→ **WHAT IS NEEDED**: Retype, without changes, every line from the line that contains "Task: Select the Test tab" through the final line of the records. Exclude pictures.

→ **Saved data entries**:
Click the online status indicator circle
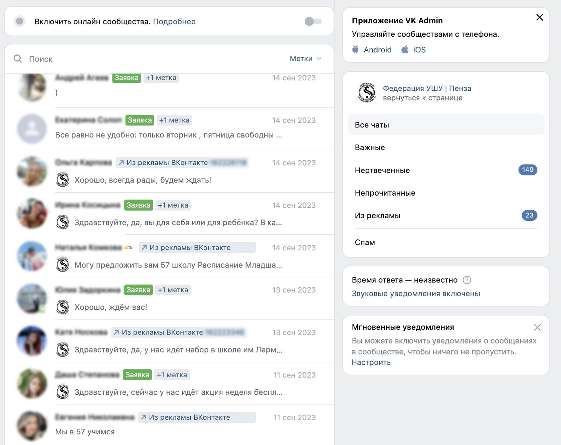The image size is (561, 445). point(20,21)
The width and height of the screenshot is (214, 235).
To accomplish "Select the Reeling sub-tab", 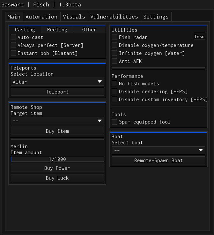I will pos(57,30).
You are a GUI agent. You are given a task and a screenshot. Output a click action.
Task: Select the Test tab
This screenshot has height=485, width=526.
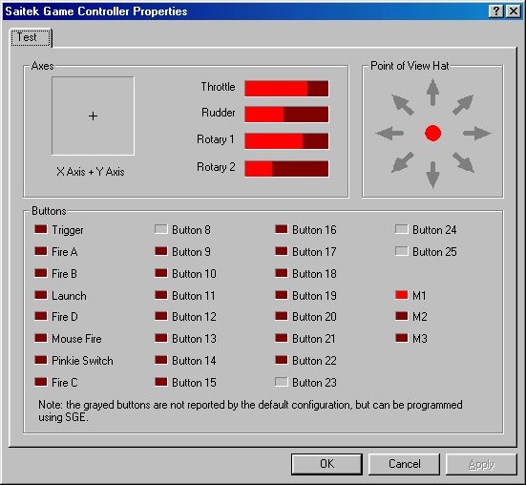point(31,37)
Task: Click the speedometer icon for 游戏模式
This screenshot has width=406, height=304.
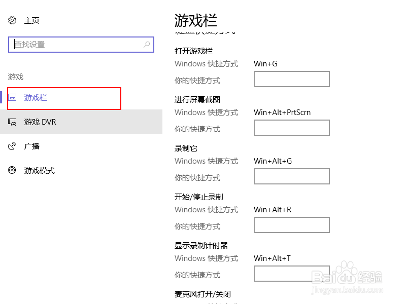Action: [12, 170]
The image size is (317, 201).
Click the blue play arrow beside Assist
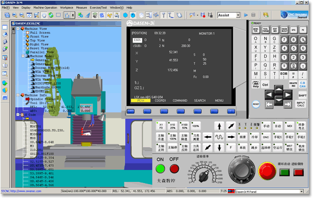click(246, 15)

→ **EXERCISE RESPONSE**:
Task: Select the Test tab
This screenshot has height=485, width=526.
point(31,37)
Task: Click the speedometer icon for 游戏模式
This screenshot has width=406, height=304.
Action: [12, 170]
The image size is (317, 201).
Click the blue play arrow beside Assist
click(246, 15)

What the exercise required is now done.